Chebyshev's Inequality Calculator

The following Chebyshev’s inqeuality calculator shows you how to calculate required probability from the given standard deviation value (k) or P(X>B) or P(A<X<B) or outside A and B.

Chebyshev’s Inequality Theorem Calculator with Steps

Chebyshev's Inequality Calculator
Find k
P(X > B)
P(A< X < B)	and
Outside A and B	and

Results
Required Probability :

Step-by-step procedure to use Chebyshev’s Inequality Theorem Calculator:

Choose the type of calculation you want to perform by selecting one of the four options:

Find k: To find the value of k (standard deviation) for a given probability.
P(X > B): To find the probability of a value being greater than B.
P(A < X < B): To find the probability of a value falling within the range A and B.
Outside A and B: To find the probability of a value falling outside the range A and B.

Enter the required values for the chosen calculation:

For Find k, enter the value of A (the desired probability).
For P(X > B), enter the value of B.
For P(A < X < B), enter the values of A and B.
For Outside A and B, enter the values of A and B.

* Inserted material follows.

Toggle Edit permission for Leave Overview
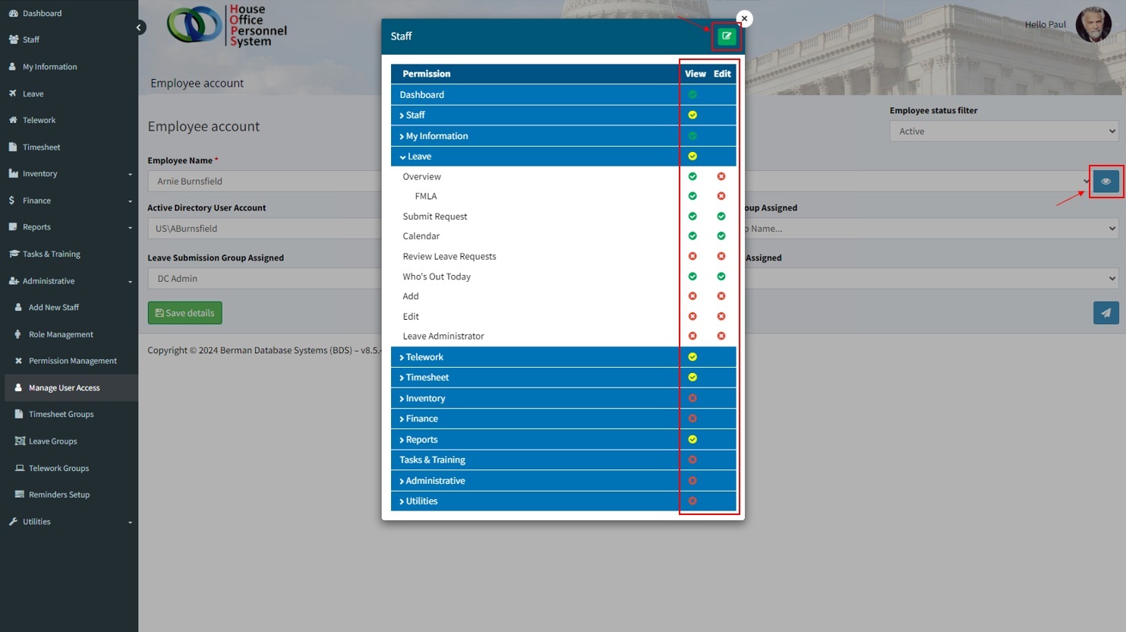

Click the “Calculate” button.
The calculator will display the “Required Probability” result based on the input values and selected calculation type.

Chebyshev Theorem Formula

Let $X$ be a random variable with mean $\mu$ and finite variance $\sigma^2$. Then for any real constant $k>0$, $$ \begin{equation*} P[|X-\mu| \geq k\sigma] \leq \frac{1}{k^2}\quad \text{ and }\quad P[|X-\mu|< k\sigma] \geq 1-\frac{1}{k^2} \end{equation*} $$

If $\mu$ and $\sigma$ are the mean and the standard deviation of a random variable $X,$ then for any positive constant $k$, the probability is at least $1-\dfrac{1}{k^2}$ that $X$ will take on a value within $k$ standard deviations of the mean.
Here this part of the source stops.